* Brief
Repeat all entries exactly.

* Excerpted data
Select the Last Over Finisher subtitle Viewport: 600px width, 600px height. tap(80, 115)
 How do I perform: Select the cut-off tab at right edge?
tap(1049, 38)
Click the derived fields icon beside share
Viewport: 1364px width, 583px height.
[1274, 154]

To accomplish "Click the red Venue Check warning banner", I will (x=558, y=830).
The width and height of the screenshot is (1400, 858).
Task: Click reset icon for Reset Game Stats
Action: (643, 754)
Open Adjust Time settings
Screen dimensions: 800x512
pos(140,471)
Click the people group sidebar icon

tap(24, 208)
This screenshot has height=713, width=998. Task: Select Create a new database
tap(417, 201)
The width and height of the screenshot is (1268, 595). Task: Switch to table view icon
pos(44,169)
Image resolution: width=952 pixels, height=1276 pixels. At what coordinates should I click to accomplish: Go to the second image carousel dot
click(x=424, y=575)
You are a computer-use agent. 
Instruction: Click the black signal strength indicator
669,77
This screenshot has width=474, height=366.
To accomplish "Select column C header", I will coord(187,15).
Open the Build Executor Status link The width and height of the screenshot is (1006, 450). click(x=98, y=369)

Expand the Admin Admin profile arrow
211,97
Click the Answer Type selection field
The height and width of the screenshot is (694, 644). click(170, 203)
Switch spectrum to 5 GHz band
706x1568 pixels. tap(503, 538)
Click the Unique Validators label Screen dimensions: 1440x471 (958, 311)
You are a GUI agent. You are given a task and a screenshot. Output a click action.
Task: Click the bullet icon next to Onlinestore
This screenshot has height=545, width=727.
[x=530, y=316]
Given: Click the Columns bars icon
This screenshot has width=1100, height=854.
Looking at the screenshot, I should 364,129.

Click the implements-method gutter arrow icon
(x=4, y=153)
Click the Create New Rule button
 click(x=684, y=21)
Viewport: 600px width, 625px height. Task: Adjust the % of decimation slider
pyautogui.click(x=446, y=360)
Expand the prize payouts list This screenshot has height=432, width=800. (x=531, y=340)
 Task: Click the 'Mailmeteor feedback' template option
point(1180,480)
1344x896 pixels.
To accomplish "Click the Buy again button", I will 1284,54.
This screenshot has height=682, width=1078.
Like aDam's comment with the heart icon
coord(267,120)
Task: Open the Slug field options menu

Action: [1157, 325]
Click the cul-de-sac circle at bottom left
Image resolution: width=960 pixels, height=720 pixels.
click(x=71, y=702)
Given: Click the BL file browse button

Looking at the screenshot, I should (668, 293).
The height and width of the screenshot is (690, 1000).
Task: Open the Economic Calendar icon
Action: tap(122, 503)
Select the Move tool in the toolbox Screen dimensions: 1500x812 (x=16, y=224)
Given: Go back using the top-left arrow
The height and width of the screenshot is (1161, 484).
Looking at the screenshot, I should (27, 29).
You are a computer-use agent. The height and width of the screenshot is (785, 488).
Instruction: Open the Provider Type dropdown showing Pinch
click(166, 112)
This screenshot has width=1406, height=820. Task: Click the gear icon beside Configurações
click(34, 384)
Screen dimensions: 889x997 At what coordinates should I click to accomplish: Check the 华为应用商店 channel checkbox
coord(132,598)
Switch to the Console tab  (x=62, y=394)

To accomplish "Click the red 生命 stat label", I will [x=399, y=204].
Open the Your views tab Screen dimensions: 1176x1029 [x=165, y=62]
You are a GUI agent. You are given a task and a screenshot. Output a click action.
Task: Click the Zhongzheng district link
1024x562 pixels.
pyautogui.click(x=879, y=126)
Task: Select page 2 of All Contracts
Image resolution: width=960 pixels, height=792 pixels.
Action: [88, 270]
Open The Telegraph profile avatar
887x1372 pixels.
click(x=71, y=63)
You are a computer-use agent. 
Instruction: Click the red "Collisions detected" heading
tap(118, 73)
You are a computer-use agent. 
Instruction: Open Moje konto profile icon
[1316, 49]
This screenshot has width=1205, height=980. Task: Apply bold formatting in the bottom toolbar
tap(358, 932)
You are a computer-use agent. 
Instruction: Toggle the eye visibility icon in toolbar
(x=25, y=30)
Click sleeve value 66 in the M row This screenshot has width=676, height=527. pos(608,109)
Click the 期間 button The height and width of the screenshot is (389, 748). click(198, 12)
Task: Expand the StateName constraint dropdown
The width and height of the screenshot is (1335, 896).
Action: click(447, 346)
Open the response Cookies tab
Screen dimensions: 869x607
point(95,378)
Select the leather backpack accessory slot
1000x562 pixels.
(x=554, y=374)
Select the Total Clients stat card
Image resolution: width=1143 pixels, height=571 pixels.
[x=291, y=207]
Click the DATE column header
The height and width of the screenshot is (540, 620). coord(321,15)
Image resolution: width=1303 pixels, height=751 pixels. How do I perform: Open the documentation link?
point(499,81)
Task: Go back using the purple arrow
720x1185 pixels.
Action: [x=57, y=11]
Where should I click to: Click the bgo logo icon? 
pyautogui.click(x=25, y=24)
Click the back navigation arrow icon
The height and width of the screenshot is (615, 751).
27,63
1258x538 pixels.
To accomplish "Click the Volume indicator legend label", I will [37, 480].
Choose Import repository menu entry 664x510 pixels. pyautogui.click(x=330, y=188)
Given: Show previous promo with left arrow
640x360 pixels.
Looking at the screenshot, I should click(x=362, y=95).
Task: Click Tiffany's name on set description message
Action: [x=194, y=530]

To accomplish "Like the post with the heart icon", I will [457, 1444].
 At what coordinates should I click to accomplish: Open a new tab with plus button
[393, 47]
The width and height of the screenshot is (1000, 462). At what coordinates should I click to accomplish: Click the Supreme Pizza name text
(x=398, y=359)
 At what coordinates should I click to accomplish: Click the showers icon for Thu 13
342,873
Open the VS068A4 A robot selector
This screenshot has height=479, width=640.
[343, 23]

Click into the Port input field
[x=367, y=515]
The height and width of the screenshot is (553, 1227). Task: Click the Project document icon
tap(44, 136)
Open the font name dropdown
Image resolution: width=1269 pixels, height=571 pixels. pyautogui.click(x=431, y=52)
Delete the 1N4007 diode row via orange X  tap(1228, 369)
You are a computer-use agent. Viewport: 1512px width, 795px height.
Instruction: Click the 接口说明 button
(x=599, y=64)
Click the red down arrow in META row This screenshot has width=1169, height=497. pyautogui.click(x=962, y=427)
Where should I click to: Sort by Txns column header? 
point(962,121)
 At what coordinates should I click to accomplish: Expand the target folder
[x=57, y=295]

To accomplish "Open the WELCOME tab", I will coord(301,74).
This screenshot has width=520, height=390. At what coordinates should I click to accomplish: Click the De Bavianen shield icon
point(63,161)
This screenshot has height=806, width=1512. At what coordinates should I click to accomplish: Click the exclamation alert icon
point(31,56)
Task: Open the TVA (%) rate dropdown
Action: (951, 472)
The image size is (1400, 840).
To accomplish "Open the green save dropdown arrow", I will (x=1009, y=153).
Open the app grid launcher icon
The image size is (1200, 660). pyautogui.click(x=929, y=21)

* Reply to the task
Select the Last Over Finisher subtitle Viewport: 600px width, 600px height. tap(80, 115)
 How do I perform: Select the cut-off tab at right edge?
tap(1049, 38)
Click the derived fields icon beside share
Viewport: 1364px width, 583px height.
[1274, 154]

To accomplish "Click the red Venue Check warning banner", I will (x=558, y=830).
The width and height of the screenshot is (1400, 858).
Task: Click reset icon for Reset Game Stats
Action: (643, 754)
Open Adjust Time settings
Screen dimensions: 800x512
pos(140,471)
Click the people group sidebar icon

tap(24, 208)
This screenshot has height=713, width=998. Task: Select Create a new database
tap(417, 201)
The width and height of the screenshot is (1268, 595). Task: Switch to table view icon
pos(44,169)
Image resolution: width=952 pixels, height=1276 pixels. At what coordinates should I click to accomplish: Go to the second image carousel dot
click(x=424, y=575)
You are a computer-use agent. 
Instruction: Click the black signal strength indicator
669,77
This screenshot has width=474, height=366.
To accomplish "Select column C header", I will coord(187,15).
Open the Build Executor Status link The width and height of the screenshot is (1006, 450). click(x=98, y=369)

Expand the Admin Admin profile arrow
211,97
Click the Answer Type selection field
The height and width of the screenshot is (694, 644). click(170, 203)
Switch spectrum to 5 GHz band
706x1568 pixels. tap(503, 538)
Click the Unique Validators label Screen dimensions: 1440x471 (958, 311)
You are a GUI agent. You are given a task and a screenshot. Output a click action.
Task: Click the bullet icon next to Onlinestore
This screenshot has height=545, width=727.
[x=530, y=316]
Given: Click the Columns bars icon
This screenshot has width=1100, height=854.
Looking at the screenshot, I should 364,129.

Click the implements-method gutter arrow icon
(x=4, y=153)
Click the Create New Rule button
 click(x=684, y=21)
Viewport: 600px width, 625px height. Task: Adjust the % of decimation slider
pyautogui.click(x=446, y=360)
Expand the prize payouts list This screenshot has height=432, width=800. (x=531, y=340)
 Task: Click the 'Mailmeteor feedback' template option
point(1180,480)
1344x896 pixels.
To accomplish "Click the Buy again button", I will 1284,54.
This screenshot has height=682, width=1078.
Like aDam's comment with the heart icon
coord(267,120)
Task: Open the Slug field options menu

Action: [1157, 325]
Click the cul-de-sac circle at bottom left
Image resolution: width=960 pixels, height=720 pixels.
click(x=71, y=702)
Given: Click the BL file browse button

Looking at the screenshot, I should (668, 293).
The height and width of the screenshot is (690, 1000).
Task: Open the Economic Calendar icon
Action: tap(122, 503)
Select the Move tool in the toolbox Screen dimensions: 1500x812 (x=16, y=224)
Given: Go back using the top-left arrow
The height and width of the screenshot is (1161, 484).
Looking at the screenshot, I should (27, 29).
You are a computer-use agent. The height and width of the screenshot is (785, 488).
Instruction: Open the Provider Type dropdown showing Pinch
click(166, 112)
This screenshot has width=1406, height=820. Task: Click the gear icon beside Configurações
click(34, 384)
Screen dimensions: 889x997 At what coordinates should I click to accomplish: Check the 华为应用商店 channel checkbox
coord(132,598)
Switch to the Console tab  (x=62, y=394)

To accomplish "Click the red 生命 stat label", I will [x=399, y=204].
Open the Your views tab Screen dimensions: 1176x1029 [x=165, y=62]
You are a GUI agent. You are given a task and a screenshot. Output a click action.
Task: Click the Zhongzheng district link
1024x562 pixels.
pyautogui.click(x=879, y=126)
Task: Select page 2 of All Contracts
Image resolution: width=960 pixels, height=792 pixels.
Action: [88, 270]
Open The Telegraph profile avatar
887x1372 pixels.
click(x=71, y=63)
You are a computer-use agent. 
Instruction: Click the red "Collisions detected" heading
tap(118, 73)
You are a computer-use agent. 
Instruction: Open Moje konto profile icon
[1316, 49]
This screenshot has width=1205, height=980. Task: Apply bold formatting in the bottom toolbar
tap(358, 932)
You are a computer-use agent. 
Instruction: Toggle the eye visibility icon in toolbar
(x=25, y=30)
Click sleeve value 66 in the M row This screenshot has width=676, height=527. pos(608,109)
Click the 期間 button The height and width of the screenshot is (389, 748). click(198, 12)
Task: Expand the StateName constraint dropdown
The width and height of the screenshot is (1335, 896).
Action: click(447, 346)
Open the response Cookies tab
Screen dimensions: 869x607
point(95,378)
Select the leather backpack accessory slot
1000x562 pixels.
(x=554, y=374)
Select the Total Clients stat card
Image resolution: width=1143 pixels, height=571 pixels.
[x=291, y=207]
Click the DATE column header
The height and width of the screenshot is (540, 620). coord(321,15)
Image resolution: width=1303 pixels, height=751 pixels. How do I perform: Open the documentation link?
point(499,81)
Task: Go back using the purple arrow
720x1185 pixels.
Action: [x=57, y=11]
Where should I click to: Click the bgo logo icon? 
pyautogui.click(x=25, y=24)
Click the back navigation arrow icon
The height and width of the screenshot is (615, 751).
27,63
1258x538 pixels.
To accomplish "Click the Volume indicator legend label", I will [37, 480].
Choose Import repository menu entry 664x510 pixels. pyautogui.click(x=330, y=188)
Given: Show previous promo with left arrow
640x360 pixels.
Looking at the screenshot, I should click(x=362, y=95).
Task: Click Tiffany's name on set description message
Action: [x=194, y=530]

To accomplish "Like the post with the heart icon", I will [457, 1444].
 At what coordinates should I click to accomplish: Open a new tab with plus button
[393, 47]
The width and height of the screenshot is (1000, 462). At what coordinates should I click to accomplish: Click the Supreme Pizza name text
(x=398, y=359)
 At what coordinates should I click to accomplish: Click the showers icon for Thu 13
342,873
Open the VS068A4 A robot selector
This screenshot has height=479, width=640.
[343, 23]

Click into the Port input field
[x=367, y=515]
The height and width of the screenshot is (553, 1227). Task: Click the Project document icon
tap(44, 136)
Open the font name dropdown
Image resolution: width=1269 pixels, height=571 pixels. pyautogui.click(x=431, y=52)
Delete the 1N4007 diode row via orange X  tap(1228, 369)
You are a computer-use agent. Viewport: 1512px width, 795px height.
Instruction: Click the 接口说明 button
(x=599, y=64)
Click the red down arrow in META row This screenshot has width=1169, height=497. pyautogui.click(x=962, y=427)
Where should I click to: Sort by Txns column header? 
point(962,121)
 At what coordinates should I click to accomplish: Expand the target folder
[x=57, y=295]

To accomplish "Open the WELCOME tab", I will coord(301,74).
This screenshot has width=520, height=390. At what coordinates should I click to accomplish: Click the De Bavianen shield icon
point(63,161)
This screenshot has height=806, width=1512. At what coordinates should I click to accomplish: Click the exclamation alert icon
point(31,56)
Task: Open the TVA (%) rate dropdown
Action: (951, 472)
The image size is (1400, 840).
To accomplish "Open the green save dropdown arrow", I will (x=1009, y=153).
Open the app grid launcher icon
The image size is (1200, 660). pyautogui.click(x=929, y=21)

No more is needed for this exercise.